- [Problem to solve]: Express the rows below, from the line containing "will click(593, 459)." through the end of the rows, as a two-column CSV with the columns instruction and click. Give one CSV line per row, with the row's text under instruction and its answer under click, each in a single quoted field with line breaks replaced by spaces.
┄┄┄┄┄┄┄┄┄┄
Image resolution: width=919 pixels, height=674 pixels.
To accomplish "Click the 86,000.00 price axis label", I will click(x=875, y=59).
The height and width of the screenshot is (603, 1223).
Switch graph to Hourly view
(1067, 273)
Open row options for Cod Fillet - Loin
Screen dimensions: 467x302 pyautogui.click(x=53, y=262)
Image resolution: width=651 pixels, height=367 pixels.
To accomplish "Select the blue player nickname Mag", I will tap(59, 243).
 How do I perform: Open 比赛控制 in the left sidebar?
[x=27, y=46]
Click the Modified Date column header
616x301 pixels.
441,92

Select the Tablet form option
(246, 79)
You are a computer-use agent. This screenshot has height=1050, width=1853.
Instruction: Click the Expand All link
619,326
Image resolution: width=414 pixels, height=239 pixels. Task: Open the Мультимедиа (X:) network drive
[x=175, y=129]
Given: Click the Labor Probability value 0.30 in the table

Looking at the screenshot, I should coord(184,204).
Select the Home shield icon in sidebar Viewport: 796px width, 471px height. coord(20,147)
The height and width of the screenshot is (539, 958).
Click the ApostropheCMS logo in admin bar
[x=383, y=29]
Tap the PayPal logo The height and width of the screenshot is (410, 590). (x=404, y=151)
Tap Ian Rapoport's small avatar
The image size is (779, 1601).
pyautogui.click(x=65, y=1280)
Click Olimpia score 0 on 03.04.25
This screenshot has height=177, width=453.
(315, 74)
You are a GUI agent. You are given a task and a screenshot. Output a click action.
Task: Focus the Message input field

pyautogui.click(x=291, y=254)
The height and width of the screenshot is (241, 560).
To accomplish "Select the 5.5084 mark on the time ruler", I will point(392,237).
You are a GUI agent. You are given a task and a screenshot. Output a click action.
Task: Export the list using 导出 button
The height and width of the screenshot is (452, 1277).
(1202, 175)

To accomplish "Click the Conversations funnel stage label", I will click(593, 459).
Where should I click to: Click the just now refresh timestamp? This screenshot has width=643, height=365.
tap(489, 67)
┄┄┄┄┄┄┄┄┄┄
- [Finished exercise]:
instruction,click
"To accomplish ""Click the Conversations funnel stage label"",","I will click(593, 459)."
"Where should I click to: Click the just now refresh timestamp? This screenshot has width=643, height=365.","tap(489, 67)"